== PROVIDED RECORDS
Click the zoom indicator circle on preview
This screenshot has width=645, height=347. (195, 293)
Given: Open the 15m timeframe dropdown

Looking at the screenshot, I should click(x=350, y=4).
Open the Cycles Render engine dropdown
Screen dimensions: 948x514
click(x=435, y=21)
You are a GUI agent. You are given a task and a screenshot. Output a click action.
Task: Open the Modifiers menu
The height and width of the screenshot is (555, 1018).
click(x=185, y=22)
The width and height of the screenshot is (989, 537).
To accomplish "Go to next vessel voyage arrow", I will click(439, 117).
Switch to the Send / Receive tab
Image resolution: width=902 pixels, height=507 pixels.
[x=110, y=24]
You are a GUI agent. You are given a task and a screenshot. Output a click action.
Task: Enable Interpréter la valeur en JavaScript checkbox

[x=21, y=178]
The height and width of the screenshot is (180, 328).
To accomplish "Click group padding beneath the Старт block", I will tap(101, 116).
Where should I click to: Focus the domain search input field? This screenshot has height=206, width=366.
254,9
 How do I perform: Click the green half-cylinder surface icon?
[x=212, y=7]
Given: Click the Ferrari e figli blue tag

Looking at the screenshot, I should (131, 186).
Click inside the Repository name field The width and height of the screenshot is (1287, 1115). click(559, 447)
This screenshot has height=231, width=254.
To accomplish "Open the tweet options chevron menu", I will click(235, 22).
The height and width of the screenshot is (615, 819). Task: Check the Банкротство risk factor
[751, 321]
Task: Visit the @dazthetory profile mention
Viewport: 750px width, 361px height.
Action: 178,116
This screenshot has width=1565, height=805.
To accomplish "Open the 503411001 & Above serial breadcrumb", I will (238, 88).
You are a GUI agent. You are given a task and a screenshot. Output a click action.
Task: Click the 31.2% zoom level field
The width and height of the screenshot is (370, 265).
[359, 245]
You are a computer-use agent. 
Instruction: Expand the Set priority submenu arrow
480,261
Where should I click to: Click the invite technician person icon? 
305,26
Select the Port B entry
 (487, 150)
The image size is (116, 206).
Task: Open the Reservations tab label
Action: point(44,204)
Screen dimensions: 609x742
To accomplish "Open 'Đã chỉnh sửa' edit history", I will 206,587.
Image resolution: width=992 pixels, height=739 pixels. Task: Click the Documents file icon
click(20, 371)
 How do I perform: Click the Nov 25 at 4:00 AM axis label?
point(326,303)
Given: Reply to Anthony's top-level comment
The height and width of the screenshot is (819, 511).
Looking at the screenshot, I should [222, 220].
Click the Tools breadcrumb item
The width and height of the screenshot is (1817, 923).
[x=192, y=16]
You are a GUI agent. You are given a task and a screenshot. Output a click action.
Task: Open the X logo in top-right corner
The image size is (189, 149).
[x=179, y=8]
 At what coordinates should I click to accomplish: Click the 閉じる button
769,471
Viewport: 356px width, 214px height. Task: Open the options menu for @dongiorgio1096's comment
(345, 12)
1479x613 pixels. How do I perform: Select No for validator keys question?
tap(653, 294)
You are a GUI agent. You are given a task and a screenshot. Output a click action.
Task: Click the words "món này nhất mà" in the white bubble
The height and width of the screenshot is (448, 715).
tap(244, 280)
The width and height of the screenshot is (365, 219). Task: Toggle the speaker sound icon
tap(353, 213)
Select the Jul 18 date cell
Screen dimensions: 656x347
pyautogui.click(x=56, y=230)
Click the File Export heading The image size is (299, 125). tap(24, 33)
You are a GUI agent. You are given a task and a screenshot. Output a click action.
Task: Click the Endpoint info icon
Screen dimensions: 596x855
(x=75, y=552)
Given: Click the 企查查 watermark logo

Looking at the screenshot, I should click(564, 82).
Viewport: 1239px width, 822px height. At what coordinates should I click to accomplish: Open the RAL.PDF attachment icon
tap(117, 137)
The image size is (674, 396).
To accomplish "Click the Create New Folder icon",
====
- DIRECTIONS FOR THIS TASK
The lines that contain the word "level" are wanted; copy each of them from the records.

- REPLY TO THE EXERCISE
Task: Click the 31.2% zoom level field
Given: Reply to Anthony's top-level comment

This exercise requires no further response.